#### Provided text
City council heard different opinions from two delegations on the best way to reduce Nelson’s carbon footprint in an effort to support the provincial and municipal plan to transition to a lower-carbon energy future.
Fortis BC representative Blair Weston provided an overview of their plan to transition the city to support a natural gas infrastructure and said the cost to make Nelson completely electric would be extremely high.
A report provided by Fortis in their Kelowna electrification case study suggested the cost to build a completely electric grid could be anywhere between $2.6 billion and $3.4 billion.
The report also indicated providing natural gas, as opposed to an electric alternative, would be more effective because rural communities have a shortage of electrical capacity and it can also provide lower carbon emissions than local electricity.
Weston says natural gas provides more energy output compared to its electric counterpart.
“When I asked the question of how much energy is delivered by the electrical system in British Columbia, the answer is simple: 17 to 18 per cent. This is a very small amount when you compare it to natural gas.”
He says even on the coldest day of the year in December 2022, natural gas provided a lot more energy output and was more reliable than hydro.
“The hydro in British Columbia gave about 10 gigawatts of power, while gas gave out 20 gigawatts of power,” he says.
Weston says this is why having clean natural gas power is not only more efficient but it is also more reliable.
But Dr. Kyle Merritt of the Doctors and Nurses for Planetary Health in Kootenay Boundary says providing a natural gas alternative not only increases greenhouse gas emissions, it also has the potential to be harmful to someone’s health.
“Natural gas still has methane in it, which is a strong contributor of air pollution and climate change,” Merritt says. “This also has direct impact on our health. There ways to mitigate it but natural gas is still a big problem.”
Merritt says Nelson has a high air pollution rate because of most of the buildings in the city have not been updated, and providing electrification would align with the city’s goals.
“Fossil fuels and buildings are driving climate change,” he says. “In the City of Nelson 33 per cent of our emissions are from buildings themselves. Without a strategy to reduce this number we are not going to meet Nelson’s goals.
“It is in the Nelson Next climate plan to have all buildings net zero ready.”
Although Merrit says there are significant differences between the two philosophies, solving the local issues will help with the global issue.
“I think the problem of contention is the global natural gas,” he says. “Fortis claims natural gas will help decarbonize and is feasible. They are using it as a rationale for connecting new homes to natural gas, and we don’t agree with that.”
Merritt says having natural gas in homes can have both short term and long term effects which range from a simple cough to stroke and other cardiovascular diseases.

#### Records provided
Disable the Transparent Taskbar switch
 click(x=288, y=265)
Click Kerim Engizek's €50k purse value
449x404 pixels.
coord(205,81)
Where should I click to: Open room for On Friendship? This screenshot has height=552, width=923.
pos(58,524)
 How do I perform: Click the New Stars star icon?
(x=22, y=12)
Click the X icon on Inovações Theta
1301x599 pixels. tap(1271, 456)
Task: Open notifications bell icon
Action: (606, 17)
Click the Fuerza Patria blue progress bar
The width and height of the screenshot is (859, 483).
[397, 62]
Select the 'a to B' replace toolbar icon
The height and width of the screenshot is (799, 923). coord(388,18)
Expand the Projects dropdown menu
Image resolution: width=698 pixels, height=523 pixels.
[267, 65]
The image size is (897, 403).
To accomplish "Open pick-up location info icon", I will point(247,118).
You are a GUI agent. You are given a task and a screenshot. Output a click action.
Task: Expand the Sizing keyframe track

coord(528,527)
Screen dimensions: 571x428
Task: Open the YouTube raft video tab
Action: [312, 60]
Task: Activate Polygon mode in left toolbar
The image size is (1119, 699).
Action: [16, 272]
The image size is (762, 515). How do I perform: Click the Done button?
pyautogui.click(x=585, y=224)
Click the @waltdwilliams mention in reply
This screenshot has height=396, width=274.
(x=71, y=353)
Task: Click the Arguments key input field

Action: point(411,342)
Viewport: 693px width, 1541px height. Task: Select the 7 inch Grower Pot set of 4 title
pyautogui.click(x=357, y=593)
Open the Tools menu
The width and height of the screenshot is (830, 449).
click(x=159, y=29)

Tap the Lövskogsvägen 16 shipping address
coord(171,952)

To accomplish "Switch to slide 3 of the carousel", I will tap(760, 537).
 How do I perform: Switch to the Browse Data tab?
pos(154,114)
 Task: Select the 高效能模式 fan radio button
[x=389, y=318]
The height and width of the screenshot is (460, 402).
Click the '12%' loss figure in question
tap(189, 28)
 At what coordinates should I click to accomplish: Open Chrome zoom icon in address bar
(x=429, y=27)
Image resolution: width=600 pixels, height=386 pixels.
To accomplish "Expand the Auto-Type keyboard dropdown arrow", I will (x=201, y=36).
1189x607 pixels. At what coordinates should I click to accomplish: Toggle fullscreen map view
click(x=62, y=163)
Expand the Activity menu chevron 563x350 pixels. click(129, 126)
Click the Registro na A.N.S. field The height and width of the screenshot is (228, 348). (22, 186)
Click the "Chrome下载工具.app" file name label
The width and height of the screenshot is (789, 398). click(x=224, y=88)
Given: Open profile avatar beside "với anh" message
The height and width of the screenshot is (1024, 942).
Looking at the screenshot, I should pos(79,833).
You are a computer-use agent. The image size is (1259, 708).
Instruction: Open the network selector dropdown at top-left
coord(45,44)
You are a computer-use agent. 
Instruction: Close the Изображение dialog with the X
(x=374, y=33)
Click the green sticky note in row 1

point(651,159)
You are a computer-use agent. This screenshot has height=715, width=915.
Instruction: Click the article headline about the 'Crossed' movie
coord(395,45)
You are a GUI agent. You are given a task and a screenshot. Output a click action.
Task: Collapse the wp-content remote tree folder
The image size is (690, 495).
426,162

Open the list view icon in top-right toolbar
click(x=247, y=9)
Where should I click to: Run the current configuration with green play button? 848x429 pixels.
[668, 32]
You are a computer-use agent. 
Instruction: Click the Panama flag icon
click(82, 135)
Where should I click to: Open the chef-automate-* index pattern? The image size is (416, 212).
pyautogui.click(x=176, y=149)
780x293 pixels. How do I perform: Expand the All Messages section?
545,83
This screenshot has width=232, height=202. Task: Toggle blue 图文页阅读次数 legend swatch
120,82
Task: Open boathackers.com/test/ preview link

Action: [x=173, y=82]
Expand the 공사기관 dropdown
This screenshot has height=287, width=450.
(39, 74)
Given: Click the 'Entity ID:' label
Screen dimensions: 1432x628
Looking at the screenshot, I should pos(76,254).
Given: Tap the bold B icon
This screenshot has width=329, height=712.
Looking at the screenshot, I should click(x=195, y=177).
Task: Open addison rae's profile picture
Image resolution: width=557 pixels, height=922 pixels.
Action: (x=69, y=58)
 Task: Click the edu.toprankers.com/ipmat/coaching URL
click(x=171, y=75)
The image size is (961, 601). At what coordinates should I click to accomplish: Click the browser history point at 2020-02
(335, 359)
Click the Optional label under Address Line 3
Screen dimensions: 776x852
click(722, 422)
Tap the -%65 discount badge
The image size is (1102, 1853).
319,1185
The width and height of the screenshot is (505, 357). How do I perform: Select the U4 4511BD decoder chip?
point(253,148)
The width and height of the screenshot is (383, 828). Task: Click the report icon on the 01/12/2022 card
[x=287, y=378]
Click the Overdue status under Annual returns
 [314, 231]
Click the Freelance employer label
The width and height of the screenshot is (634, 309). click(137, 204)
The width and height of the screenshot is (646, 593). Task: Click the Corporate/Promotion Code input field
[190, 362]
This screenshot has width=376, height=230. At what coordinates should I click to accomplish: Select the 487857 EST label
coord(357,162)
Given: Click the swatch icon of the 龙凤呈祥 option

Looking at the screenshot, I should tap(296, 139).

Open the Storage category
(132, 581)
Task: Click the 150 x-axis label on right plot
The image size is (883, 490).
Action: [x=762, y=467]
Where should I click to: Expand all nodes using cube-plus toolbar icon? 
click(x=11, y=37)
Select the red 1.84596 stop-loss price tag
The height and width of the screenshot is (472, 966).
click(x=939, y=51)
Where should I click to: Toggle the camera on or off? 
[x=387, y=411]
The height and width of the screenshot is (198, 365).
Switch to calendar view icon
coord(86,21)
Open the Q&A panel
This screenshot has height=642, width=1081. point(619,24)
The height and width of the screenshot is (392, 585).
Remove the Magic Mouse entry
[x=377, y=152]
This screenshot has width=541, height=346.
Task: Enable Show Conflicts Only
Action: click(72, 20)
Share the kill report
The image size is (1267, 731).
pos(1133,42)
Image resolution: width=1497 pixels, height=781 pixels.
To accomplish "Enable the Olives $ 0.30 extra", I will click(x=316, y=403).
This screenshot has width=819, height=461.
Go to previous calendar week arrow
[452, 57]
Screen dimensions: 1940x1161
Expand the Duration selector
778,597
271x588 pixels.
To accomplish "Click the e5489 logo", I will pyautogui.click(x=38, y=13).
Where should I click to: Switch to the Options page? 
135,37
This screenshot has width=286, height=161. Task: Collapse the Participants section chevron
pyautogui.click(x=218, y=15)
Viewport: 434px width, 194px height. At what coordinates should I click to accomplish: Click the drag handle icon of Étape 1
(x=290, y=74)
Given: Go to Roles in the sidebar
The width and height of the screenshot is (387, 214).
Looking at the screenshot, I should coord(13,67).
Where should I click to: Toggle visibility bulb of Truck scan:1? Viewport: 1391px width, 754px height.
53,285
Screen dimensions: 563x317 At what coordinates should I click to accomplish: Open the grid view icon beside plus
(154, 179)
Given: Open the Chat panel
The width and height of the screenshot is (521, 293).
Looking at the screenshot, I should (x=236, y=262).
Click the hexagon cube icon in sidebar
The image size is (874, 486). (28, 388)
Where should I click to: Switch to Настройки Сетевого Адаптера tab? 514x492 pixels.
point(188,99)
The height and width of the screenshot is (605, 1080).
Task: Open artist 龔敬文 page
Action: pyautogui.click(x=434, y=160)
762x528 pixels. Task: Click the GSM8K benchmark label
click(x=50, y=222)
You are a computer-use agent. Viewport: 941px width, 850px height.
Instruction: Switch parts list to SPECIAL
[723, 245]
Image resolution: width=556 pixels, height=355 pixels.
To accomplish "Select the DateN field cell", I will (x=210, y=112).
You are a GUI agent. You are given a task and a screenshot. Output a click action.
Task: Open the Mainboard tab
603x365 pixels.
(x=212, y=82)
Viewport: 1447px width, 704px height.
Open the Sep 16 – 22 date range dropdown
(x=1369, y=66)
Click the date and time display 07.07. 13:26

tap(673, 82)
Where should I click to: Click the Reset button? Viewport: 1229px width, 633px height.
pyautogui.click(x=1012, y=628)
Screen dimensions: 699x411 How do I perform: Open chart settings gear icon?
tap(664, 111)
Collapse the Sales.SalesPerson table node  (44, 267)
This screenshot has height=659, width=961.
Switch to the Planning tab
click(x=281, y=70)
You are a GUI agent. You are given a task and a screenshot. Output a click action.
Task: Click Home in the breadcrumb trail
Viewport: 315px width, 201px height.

#### Work instructions
#1 In the article on Nelson's carbon footprint, condense the paragraph beginning "The report also indicated" into a short bulleted list that keeps its main facts.
#2 According to Merritt in the article on Nelson's carbon footprint, what percentage of the city's emissions comes from buildings?

#### Outputs for the tasks
#1
- The report found that supplying natural gas would be more effective than an electric alternative.
- Rural communities have a shortage of electrical capacity.
- Natural gas can also produce lower carbon emissions than local electricity.

#2 33 per cent.